§ **TASK INSTRUCTIONS**: From the entries below, copy every line that contains the string "axis". Case counts.

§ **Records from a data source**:
--- start ---

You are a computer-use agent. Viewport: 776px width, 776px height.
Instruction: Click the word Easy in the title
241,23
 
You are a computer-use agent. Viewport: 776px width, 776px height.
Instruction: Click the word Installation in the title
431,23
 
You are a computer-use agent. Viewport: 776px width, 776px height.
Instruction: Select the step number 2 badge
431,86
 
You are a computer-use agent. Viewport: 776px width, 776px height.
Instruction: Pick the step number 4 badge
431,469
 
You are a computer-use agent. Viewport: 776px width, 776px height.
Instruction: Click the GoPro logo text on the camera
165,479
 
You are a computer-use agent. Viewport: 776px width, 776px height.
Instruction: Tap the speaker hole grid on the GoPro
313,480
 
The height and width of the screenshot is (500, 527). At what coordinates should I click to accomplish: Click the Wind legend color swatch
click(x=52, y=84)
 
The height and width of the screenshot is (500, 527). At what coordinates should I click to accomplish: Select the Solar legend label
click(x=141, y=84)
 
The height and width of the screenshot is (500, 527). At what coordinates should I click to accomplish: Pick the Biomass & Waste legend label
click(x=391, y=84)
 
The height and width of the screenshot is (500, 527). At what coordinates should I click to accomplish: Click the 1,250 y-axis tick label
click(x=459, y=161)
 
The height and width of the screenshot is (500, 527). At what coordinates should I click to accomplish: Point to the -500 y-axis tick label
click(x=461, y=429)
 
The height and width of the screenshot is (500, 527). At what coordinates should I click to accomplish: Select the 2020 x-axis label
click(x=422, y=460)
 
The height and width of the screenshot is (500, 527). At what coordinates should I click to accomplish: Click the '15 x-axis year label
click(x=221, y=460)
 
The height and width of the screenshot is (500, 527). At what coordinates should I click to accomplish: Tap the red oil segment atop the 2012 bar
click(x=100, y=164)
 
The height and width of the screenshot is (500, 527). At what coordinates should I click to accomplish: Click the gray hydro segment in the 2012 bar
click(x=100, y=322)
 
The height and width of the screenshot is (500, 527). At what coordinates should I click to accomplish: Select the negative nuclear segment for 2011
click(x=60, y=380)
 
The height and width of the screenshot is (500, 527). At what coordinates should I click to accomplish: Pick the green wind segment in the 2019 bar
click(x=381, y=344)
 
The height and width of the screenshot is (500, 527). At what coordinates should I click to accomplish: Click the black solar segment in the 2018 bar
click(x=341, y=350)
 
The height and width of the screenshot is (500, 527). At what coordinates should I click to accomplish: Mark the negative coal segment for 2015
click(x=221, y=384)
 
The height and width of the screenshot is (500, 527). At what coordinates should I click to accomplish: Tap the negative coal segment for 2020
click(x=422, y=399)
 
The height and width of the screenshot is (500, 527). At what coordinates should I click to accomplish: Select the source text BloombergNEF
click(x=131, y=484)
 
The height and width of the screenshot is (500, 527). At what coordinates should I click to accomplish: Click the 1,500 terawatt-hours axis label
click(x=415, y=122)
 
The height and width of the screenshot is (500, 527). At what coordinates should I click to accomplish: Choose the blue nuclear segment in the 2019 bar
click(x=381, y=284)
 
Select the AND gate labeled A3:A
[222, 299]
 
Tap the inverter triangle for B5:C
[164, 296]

--- end ---

§ **EXERCISE SOLUTION**:
The height and width of the screenshot is (500, 527). At what coordinates should I click to accomplish: Click the 1,250 y-axis tick label
The height and width of the screenshot is (500, 527). At what coordinates should I click to accomplish: Point to the -500 y-axis tick label
The height and width of the screenshot is (500, 527). At what coordinates should I click to accomplish: Select the 2020 x-axis label
The height and width of the screenshot is (500, 527). At what coordinates should I click to accomplish: Click the '15 x-axis year label
The height and width of the screenshot is (500, 527). At what coordinates should I click to accomplish: Click the 1,500 terawatt-hours axis label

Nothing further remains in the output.